# EXERCISE OBJECTIVE
Reproduce each line from the first in the data through the line that contains "Screen dimensions: 1198x587" exactly; give nothing else.

---+---

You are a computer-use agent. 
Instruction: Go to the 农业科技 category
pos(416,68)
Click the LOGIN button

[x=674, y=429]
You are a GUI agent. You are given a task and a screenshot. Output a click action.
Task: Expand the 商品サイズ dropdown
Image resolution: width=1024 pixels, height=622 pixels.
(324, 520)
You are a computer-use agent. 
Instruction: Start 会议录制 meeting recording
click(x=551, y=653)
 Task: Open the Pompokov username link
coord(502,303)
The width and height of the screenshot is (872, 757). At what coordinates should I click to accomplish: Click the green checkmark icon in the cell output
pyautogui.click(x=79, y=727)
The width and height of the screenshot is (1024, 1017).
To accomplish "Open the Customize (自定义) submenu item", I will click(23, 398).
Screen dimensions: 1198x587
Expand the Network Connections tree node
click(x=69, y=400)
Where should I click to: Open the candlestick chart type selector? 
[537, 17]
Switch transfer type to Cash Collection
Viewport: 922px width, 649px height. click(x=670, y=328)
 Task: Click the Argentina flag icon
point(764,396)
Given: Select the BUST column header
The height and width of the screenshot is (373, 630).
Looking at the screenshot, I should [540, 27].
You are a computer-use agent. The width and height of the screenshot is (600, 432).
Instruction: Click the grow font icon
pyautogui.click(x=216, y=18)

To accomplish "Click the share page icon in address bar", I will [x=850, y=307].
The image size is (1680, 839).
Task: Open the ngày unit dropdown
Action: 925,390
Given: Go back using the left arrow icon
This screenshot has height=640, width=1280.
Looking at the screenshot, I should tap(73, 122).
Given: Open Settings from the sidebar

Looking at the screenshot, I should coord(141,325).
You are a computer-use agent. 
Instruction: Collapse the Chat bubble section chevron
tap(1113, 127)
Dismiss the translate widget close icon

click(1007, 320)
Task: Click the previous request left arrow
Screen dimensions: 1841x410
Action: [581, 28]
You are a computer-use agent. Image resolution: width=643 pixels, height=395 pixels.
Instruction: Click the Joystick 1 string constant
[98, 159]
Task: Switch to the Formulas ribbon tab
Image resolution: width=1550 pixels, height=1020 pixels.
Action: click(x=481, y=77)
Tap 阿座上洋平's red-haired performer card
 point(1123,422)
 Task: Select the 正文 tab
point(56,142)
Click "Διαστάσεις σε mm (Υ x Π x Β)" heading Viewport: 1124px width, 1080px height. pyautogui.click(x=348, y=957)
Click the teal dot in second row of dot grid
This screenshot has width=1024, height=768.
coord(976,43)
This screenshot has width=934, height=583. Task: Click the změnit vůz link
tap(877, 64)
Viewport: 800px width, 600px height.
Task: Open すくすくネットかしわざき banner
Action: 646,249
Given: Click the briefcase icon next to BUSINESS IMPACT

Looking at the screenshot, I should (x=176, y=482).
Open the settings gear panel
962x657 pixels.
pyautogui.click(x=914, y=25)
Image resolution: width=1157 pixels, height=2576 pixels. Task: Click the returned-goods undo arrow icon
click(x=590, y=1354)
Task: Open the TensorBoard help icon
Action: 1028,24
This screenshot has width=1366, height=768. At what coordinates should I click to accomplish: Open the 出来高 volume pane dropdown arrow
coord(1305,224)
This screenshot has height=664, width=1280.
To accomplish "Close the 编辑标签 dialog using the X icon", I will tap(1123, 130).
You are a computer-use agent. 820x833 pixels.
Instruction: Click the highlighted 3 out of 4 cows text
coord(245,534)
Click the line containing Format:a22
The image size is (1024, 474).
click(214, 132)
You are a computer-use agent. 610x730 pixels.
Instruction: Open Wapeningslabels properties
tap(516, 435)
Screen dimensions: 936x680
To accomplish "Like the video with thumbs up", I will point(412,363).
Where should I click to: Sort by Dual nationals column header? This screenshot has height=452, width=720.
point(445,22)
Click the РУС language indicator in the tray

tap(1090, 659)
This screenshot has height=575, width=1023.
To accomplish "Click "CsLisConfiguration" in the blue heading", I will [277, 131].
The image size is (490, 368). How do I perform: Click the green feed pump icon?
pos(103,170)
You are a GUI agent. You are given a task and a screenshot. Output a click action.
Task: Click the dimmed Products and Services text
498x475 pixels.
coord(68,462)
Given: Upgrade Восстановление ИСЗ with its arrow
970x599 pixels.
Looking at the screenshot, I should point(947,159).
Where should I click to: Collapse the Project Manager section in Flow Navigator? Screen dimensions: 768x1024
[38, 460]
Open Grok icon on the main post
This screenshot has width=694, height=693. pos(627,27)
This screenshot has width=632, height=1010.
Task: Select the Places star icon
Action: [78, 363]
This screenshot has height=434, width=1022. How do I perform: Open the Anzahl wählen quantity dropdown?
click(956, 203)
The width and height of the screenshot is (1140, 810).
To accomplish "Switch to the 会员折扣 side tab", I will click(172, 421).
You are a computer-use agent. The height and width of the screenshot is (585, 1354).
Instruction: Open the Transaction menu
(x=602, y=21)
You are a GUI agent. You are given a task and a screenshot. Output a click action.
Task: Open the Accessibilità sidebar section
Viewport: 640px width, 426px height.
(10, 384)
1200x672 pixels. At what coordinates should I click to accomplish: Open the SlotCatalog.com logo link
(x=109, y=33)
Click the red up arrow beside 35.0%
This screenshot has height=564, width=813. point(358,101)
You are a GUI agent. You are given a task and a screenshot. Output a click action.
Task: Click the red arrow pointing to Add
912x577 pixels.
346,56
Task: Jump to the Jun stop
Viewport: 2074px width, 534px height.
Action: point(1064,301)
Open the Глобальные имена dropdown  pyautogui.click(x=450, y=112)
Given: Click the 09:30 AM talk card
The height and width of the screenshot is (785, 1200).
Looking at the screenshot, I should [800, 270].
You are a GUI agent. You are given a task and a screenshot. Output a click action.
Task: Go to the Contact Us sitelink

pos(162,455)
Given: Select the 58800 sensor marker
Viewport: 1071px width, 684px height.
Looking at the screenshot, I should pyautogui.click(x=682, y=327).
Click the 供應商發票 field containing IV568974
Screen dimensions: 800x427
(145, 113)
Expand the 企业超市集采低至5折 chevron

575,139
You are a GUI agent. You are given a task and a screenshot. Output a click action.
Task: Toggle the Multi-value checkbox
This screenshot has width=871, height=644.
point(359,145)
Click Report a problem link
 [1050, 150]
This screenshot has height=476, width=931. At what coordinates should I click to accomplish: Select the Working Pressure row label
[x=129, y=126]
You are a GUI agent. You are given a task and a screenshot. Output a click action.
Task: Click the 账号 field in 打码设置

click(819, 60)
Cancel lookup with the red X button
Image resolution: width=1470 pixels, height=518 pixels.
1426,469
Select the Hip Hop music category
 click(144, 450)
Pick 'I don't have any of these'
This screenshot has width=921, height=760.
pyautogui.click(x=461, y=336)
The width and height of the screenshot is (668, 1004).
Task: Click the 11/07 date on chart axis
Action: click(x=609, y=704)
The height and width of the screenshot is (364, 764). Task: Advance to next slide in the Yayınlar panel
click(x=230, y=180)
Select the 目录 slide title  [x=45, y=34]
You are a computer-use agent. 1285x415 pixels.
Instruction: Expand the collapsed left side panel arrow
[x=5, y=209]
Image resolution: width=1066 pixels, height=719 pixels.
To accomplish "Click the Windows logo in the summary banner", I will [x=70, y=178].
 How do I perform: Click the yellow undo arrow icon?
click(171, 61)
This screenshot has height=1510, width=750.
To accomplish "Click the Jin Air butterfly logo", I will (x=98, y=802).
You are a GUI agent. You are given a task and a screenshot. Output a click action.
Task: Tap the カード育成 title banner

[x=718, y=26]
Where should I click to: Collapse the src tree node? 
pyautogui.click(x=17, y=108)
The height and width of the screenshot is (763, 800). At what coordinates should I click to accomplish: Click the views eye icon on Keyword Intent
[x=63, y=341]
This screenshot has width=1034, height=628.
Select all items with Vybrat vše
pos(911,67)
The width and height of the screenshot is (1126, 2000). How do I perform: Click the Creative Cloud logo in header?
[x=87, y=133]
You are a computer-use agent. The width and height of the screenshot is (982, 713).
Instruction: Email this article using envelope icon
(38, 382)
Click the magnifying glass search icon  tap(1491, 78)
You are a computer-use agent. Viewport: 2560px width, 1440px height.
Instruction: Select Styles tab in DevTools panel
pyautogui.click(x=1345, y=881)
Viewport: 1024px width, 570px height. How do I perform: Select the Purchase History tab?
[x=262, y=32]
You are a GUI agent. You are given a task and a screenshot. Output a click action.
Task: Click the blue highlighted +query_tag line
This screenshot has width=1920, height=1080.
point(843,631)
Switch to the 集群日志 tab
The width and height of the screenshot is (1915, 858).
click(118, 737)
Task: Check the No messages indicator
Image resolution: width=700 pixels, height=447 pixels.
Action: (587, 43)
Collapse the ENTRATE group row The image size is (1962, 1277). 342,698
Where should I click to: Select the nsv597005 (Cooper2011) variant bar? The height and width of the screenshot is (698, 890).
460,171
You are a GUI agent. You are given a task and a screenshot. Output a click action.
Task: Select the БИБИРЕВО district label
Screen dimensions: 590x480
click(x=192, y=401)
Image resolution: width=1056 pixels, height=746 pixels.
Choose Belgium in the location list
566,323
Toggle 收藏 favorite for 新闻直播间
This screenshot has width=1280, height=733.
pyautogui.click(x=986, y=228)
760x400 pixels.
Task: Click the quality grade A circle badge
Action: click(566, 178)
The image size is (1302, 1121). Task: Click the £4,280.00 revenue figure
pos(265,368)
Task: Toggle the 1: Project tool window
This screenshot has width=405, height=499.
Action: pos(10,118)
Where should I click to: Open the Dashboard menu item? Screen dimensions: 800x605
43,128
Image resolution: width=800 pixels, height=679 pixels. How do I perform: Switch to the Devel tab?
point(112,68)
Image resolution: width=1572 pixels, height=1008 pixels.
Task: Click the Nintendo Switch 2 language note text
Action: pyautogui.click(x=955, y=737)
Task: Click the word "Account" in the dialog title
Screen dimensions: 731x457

---+---

# SOLVED PROBLEM
You are a computer-use agent. 
Instruction: Go to the 农业科技 category
pos(416,68)
Click the LOGIN button

[x=674, y=429]
You are a GUI agent. You are given a task and a screenshot. Output a click action.
Task: Expand the 商品サイズ dropdown
Image resolution: width=1024 pixels, height=622 pixels.
(324, 520)
You are a computer-use agent. 
Instruction: Start 会议录制 meeting recording
click(x=551, y=653)
 Task: Open the Pompokov username link
coord(502,303)
The width and height of the screenshot is (872, 757). At what coordinates should I click to accomplish: Click the green checkmark icon in the cell output
pyautogui.click(x=79, y=727)
The width and height of the screenshot is (1024, 1017).
To accomplish "Open the Customize (自定义) submenu item", I will click(23, 398).
Screen dimensions: 1198x587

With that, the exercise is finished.